Re: Removing unneeded self joins

From: Alexander Korotkov <aekorotkov(at)gmail(dot)com>
To: Dean Rasheed <dean(dot)a(dot)rasheed(at)gmail(dot)com>
Cc: Tom Lane <tgl(at)sss(dot)pgh(dot)pa(dot)us>, Robert Haas <robertmhaas(at)gmail(dot)com>, Andrei Lepikhov <a(dot)lepikhov(at)postgrespro(dot)ru>, Richard Guo <guofenglinux(at)gmail(dot)com>, Alexander Lakhin <exclusion(at)gmail(dot)com>, "Gregory Stark (as CFM)" <stark(dot)cfm(at)gmail(dot)com>, Michał Kłeczek <michal(at)kleczek(dot)org>, PostgreSQL Hackers <pgsql-hackers(at)lists(dot)postgresql(dot)org>
Subject: Re: Removing unneeded self joins
Date: 2024-12-09 06:03:10
Message-ID: CAPpHfds16a7bjQHv-jCLMNzwdukJ_i3da2e0OJFB9L5rTCWEEg@mail.gmail.com
Views: Raw Message | Whole Thread | Download mbox | Resend email
Thread:
Lists: pgsql-hackers

On Sat, Jul 20, 2024 at 2:38 PM Alexander Korotkov <aekorotkov(at)gmail(dot)com> wrote:
> We initially didn't use ChangeVarNodes() in SJE at all.

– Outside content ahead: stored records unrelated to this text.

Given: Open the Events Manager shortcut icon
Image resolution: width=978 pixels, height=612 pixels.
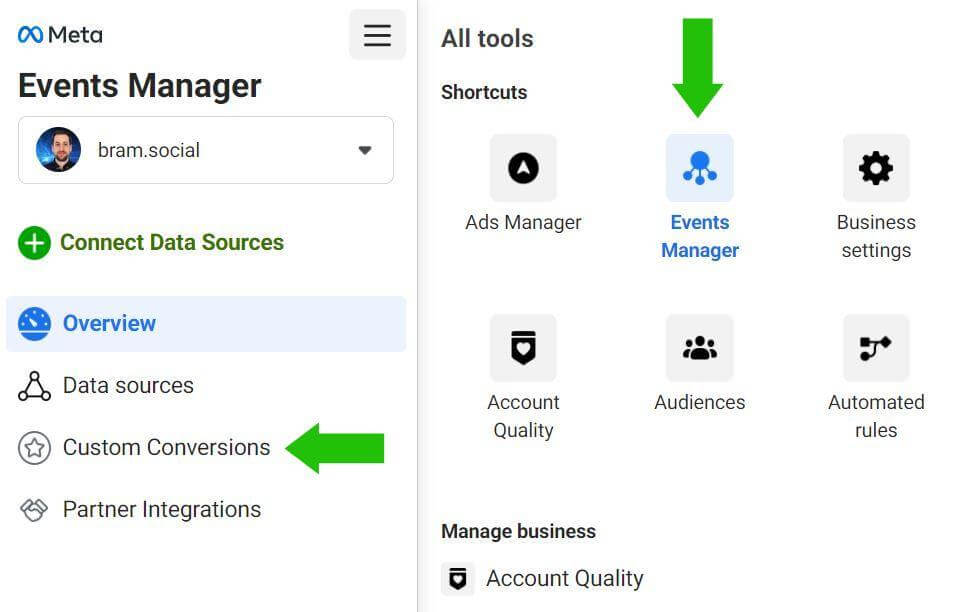Looking at the screenshot, I should pos(699,168).
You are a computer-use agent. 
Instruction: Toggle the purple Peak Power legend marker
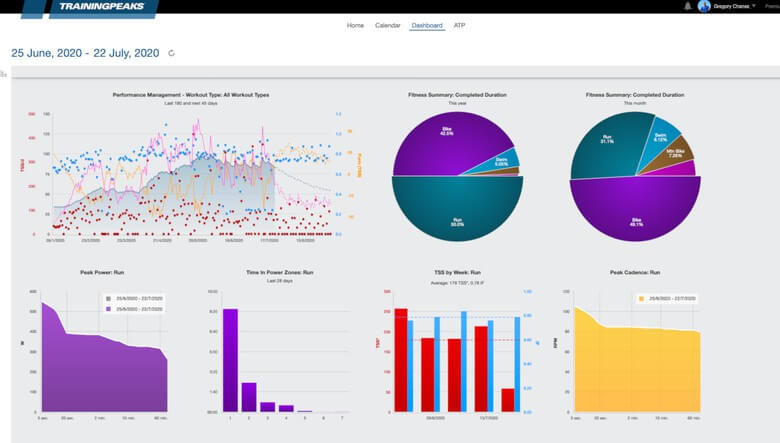click(x=108, y=309)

See the last
> patch version without it [1]. We're trying to address Tom Lane's
> proposal to re-use more of existing tree-manipulation infrastructure
> [2]. I agree with you that the case with ChangeVarNodes() looks
> questionable. Do you have other ideas how we can re-use some more of
> existing tree-manipulation infrastructure in SJE?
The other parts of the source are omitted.